[Saved entries]
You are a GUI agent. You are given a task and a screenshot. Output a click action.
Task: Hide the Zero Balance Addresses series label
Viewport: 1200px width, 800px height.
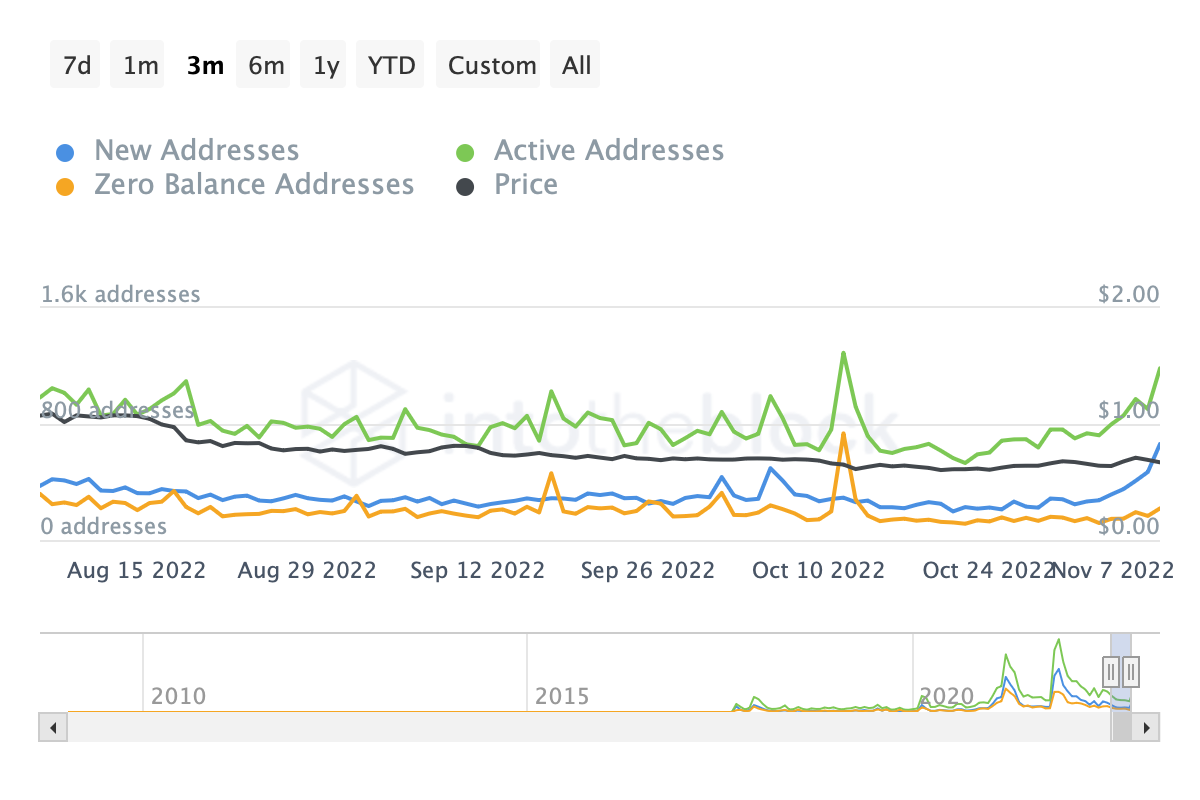[253, 185]
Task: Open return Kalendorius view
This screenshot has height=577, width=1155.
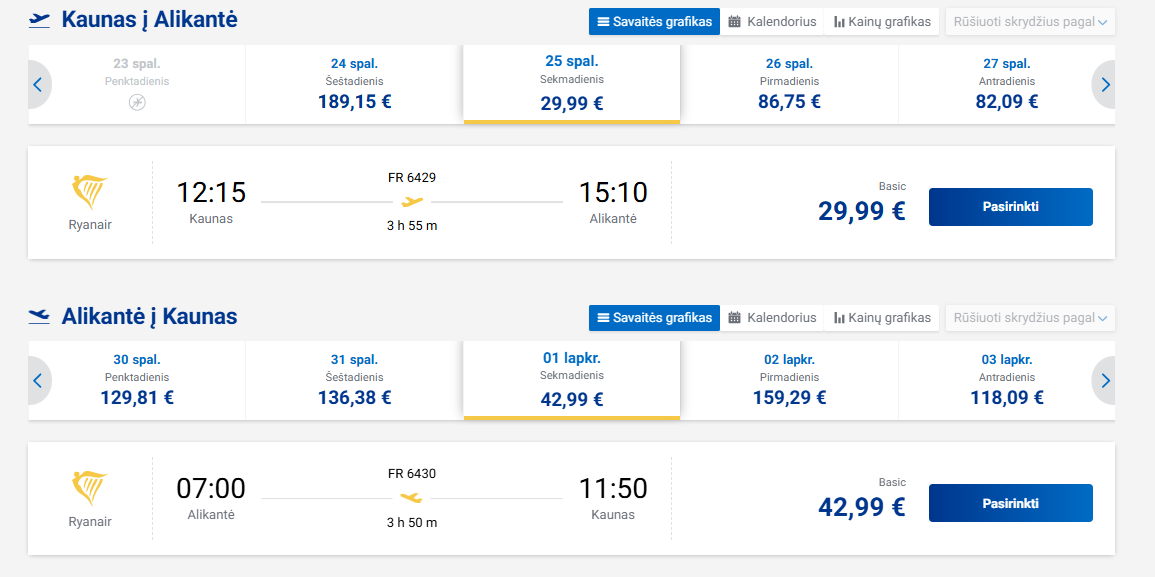Action: coord(772,318)
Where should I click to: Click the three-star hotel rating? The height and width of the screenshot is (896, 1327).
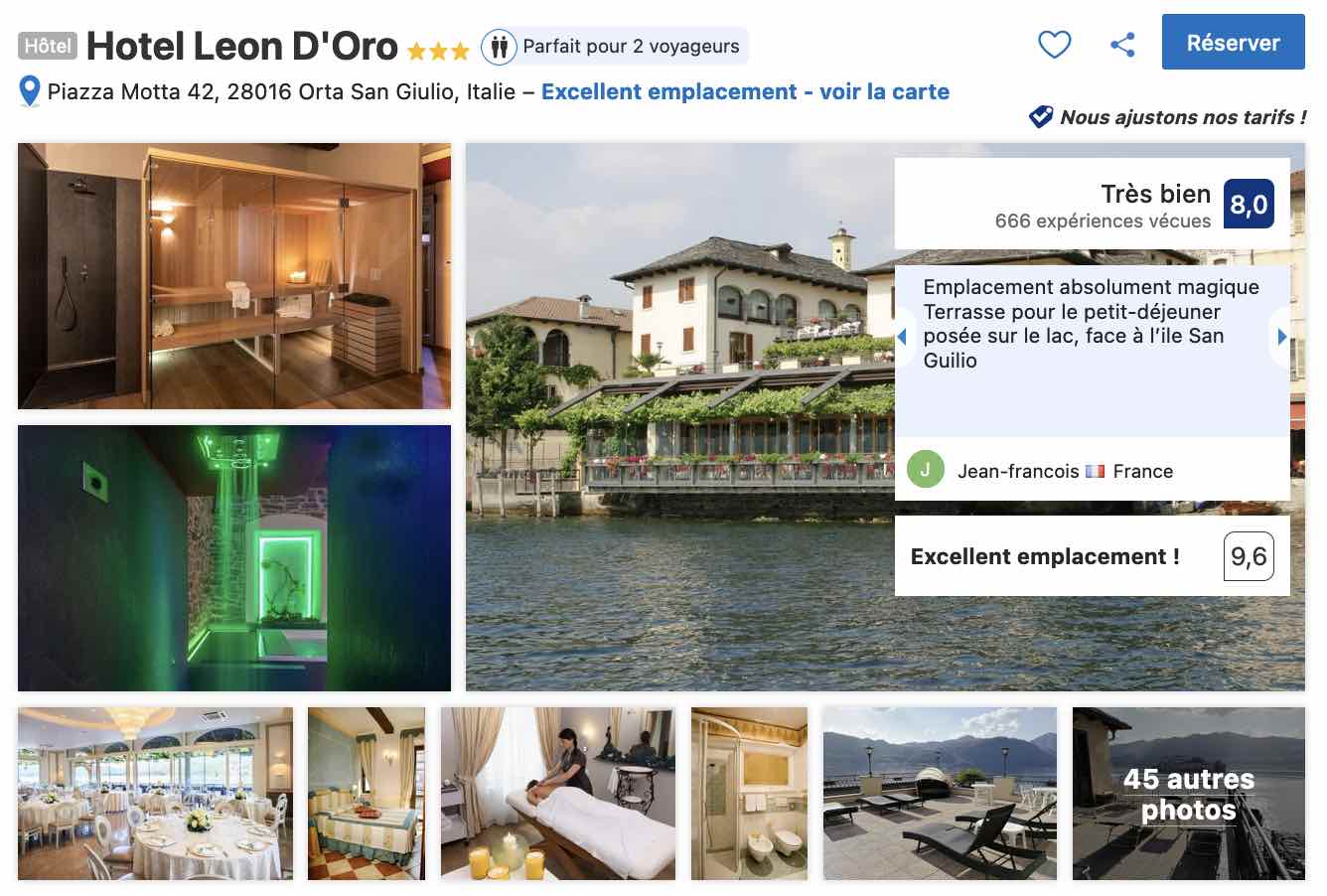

> **WORK TO BE COMPLETED**
For this exercise, reproduce the data above exactly from the line containing "Task: Hide the" through its final line, both ends included, with no pictures in the copy.

> **EXPECTED OUTPUT**
Task: Hide the Zero Balance Addresses series label
Viewport: 1200px width, 800px height.
[253, 185]
Task: Open return Kalendorius view
This screenshot has height=577, width=1155.
Action: coord(772,318)
Where should I click to: Click the three-star hotel rating? The height and width of the screenshot is (896, 1327).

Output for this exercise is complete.